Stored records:
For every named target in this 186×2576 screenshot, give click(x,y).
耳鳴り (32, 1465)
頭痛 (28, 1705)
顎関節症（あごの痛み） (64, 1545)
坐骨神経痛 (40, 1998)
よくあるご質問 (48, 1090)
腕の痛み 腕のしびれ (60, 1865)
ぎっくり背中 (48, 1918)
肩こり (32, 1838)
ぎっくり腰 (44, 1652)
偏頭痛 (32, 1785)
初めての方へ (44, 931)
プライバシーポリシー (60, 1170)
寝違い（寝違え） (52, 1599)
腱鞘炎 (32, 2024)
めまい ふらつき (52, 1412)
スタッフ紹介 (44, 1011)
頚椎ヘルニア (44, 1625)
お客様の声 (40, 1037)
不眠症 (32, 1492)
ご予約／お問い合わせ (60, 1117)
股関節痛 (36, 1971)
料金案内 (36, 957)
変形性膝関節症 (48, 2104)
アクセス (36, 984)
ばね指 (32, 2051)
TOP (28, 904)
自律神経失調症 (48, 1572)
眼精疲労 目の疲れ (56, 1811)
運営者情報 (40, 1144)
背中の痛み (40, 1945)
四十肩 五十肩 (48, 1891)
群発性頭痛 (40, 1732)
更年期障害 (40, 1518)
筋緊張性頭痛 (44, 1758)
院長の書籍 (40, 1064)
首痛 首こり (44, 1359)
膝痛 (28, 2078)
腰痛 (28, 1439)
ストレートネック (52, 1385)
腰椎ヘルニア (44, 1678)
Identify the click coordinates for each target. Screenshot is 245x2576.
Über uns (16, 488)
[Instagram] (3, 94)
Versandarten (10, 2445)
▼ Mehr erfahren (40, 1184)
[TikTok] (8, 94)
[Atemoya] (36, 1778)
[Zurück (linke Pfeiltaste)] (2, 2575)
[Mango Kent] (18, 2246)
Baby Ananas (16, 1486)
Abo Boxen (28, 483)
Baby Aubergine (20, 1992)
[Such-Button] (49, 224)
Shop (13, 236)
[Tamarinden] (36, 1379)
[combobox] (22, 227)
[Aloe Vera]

* [Aim of the exercise]
Beginning with the opening line above, retype the records exactly through the line with "[Zurück (linke Pfeiltaste)] (2, 2575)", both ends included.

* [Reply to the task]
For every named target in this 186×2576 screenshot, give click(x,y).
耳鳴り (32, 1465)
頭痛 (28, 1705)
顎関節症（あごの痛み） (64, 1545)
坐骨神経痛 (40, 1998)
よくあるご質問 (48, 1090)
腕の痛み 腕のしびれ (60, 1865)
ぎっくり背中 (48, 1918)
肩こり (32, 1838)
ぎっくり腰 (44, 1652)
偏頭痛 (32, 1785)
初めての方へ (44, 931)
プライバシーポリシー (60, 1170)
寝違い（寝違え） (52, 1599)
腱鞘炎 (32, 2024)
めまい ふらつき (52, 1412)
スタッフ紹介 (44, 1011)
頚椎ヘルニア (44, 1625)
お客様の声 (40, 1037)
不眠症 (32, 1492)
ご予約／お問い合わせ (60, 1117)
股関節痛 (36, 1971)
料金案内 (36, 957)
変形性膝関節症 (48, 2104)
アクセス (36, 984)
ばね指 (32, 2051)
TOP (28, 904)
自律神経失調症 (48, 1572)
眼精疲労 目の疲れ (56, 1811)
運営者情報 (40, 1144)
背中の痛み (40, 1945)
四十肩 五十肩 (48, 1891)
群発性頭痛 (40, 1732)
更年期障害 (40, 1518)
筋緊張性頭痛 (44, 1758)
院長の書籍 (40, 1064)
首痛 首こり (44, 1359)
膝痛 (28, 2078)
腰痛 (28, 1439)
ストレートネック (52, 1385)
腰椎ヘルニア (44, 1678)
Identify the click coordinates for each target. Screenshot is 245x2576.
Über uns (16, 488)
[Instagram] (3, 94)
Versandarten (10, 2445)
▼ Mehr erfahren (40, 1184)
[TikTok] (8, 94)
[Atemoya] (36, 1778)
[Zurück (linke Pfeiltaste)] (2, 2575)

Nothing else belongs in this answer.